What you have to do » Look at each line below and count those with the word "agent"; the answer is that number only.
====== Material for this task
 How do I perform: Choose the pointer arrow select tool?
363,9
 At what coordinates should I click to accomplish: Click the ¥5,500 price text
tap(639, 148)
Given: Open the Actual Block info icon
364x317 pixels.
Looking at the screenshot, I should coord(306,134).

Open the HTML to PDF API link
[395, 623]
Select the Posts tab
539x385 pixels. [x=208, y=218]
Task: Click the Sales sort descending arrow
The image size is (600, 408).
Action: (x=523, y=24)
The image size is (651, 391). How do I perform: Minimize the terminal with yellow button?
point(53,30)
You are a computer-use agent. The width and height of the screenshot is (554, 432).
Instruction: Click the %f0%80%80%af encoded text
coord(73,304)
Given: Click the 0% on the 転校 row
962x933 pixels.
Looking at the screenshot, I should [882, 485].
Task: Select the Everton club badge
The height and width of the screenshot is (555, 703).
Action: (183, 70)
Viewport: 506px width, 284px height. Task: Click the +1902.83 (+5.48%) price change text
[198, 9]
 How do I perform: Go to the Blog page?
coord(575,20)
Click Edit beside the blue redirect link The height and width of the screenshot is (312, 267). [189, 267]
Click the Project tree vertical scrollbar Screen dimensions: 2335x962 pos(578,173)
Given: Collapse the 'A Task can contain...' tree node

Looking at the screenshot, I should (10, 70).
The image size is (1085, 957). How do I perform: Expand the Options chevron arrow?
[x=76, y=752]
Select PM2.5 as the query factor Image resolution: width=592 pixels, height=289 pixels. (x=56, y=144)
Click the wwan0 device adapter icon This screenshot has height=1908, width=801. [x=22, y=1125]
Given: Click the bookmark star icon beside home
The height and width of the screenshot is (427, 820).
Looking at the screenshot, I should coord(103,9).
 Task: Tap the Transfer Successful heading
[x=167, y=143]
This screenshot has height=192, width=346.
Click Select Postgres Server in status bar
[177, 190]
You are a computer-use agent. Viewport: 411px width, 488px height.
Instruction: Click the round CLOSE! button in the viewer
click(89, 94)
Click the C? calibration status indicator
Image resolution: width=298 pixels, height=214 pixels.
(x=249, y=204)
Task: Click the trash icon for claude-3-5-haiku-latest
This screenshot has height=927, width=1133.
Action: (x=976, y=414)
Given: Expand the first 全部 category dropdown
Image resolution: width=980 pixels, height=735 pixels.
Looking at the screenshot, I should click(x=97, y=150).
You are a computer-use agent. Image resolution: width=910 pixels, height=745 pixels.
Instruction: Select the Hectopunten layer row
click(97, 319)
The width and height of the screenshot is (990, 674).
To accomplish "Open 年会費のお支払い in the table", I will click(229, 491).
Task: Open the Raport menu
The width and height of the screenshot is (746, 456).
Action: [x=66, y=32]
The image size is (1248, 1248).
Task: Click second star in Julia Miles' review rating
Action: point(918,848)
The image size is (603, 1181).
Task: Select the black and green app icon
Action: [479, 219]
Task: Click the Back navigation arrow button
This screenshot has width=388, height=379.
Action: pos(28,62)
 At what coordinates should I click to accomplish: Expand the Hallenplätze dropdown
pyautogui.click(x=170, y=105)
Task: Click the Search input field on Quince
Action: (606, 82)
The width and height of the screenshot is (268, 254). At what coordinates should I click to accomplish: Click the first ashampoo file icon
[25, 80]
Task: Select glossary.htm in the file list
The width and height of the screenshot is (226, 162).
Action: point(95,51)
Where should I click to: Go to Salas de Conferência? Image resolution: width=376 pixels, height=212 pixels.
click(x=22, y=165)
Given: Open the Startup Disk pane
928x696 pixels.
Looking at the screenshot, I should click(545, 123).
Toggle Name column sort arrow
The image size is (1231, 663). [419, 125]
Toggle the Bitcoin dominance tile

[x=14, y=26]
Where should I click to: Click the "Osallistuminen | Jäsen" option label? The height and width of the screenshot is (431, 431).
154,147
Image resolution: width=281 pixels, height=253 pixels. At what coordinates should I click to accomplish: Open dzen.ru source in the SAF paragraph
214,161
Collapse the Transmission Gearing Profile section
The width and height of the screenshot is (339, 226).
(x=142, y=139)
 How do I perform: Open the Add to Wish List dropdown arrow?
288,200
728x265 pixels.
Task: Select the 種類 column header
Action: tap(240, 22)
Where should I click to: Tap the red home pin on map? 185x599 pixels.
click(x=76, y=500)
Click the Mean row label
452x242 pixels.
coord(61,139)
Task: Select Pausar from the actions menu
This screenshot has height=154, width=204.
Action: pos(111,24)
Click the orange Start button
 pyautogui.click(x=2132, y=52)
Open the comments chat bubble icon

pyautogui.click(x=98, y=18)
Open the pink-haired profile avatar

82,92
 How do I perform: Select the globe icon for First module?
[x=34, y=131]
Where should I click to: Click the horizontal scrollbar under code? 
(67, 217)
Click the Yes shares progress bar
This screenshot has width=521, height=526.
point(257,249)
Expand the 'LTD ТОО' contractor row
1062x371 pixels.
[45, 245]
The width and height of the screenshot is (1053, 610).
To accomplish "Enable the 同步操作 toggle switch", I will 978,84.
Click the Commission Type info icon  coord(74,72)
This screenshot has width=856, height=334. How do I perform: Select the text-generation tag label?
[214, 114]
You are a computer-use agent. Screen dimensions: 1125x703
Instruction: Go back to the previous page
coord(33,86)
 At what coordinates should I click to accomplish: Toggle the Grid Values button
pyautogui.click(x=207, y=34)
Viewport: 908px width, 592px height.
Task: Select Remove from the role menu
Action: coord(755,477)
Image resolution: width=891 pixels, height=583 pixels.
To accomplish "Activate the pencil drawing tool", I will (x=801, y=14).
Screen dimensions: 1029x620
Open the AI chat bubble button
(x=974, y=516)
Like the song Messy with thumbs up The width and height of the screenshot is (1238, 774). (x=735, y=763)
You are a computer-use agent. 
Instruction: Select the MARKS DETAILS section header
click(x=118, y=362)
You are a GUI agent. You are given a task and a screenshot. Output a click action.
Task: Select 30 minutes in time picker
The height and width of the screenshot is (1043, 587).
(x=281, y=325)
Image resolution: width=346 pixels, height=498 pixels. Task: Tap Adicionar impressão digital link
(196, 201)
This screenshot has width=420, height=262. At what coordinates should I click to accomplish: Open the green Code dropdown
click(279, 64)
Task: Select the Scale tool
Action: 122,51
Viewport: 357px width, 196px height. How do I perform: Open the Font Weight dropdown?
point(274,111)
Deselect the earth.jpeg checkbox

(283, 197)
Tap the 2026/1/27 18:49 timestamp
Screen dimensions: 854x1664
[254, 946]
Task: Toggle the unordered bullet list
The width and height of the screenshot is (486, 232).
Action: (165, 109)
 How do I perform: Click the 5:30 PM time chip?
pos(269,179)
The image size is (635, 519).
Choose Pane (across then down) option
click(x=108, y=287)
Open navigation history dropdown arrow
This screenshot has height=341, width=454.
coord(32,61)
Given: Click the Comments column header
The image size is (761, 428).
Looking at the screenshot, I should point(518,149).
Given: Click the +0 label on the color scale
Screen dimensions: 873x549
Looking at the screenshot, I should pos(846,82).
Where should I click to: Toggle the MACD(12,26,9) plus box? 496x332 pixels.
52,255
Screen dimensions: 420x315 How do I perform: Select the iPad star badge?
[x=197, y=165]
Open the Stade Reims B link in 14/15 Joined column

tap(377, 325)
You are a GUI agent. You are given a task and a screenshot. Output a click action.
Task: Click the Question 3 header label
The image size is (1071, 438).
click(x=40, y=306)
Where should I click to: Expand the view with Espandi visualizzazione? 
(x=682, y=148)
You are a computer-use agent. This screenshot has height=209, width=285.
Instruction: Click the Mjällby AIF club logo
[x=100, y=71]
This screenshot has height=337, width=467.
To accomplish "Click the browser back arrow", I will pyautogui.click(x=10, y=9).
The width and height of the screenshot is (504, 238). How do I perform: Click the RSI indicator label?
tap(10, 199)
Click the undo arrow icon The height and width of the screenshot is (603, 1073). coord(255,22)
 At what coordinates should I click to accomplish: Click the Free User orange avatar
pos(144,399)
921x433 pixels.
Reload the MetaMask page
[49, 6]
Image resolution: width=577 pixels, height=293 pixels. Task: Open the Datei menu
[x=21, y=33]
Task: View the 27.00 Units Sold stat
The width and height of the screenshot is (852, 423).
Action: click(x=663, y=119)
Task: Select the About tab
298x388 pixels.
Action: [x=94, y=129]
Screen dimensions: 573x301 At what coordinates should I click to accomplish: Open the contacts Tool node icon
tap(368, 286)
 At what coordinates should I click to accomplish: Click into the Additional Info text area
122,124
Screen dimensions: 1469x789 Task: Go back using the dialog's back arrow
============
Response » 8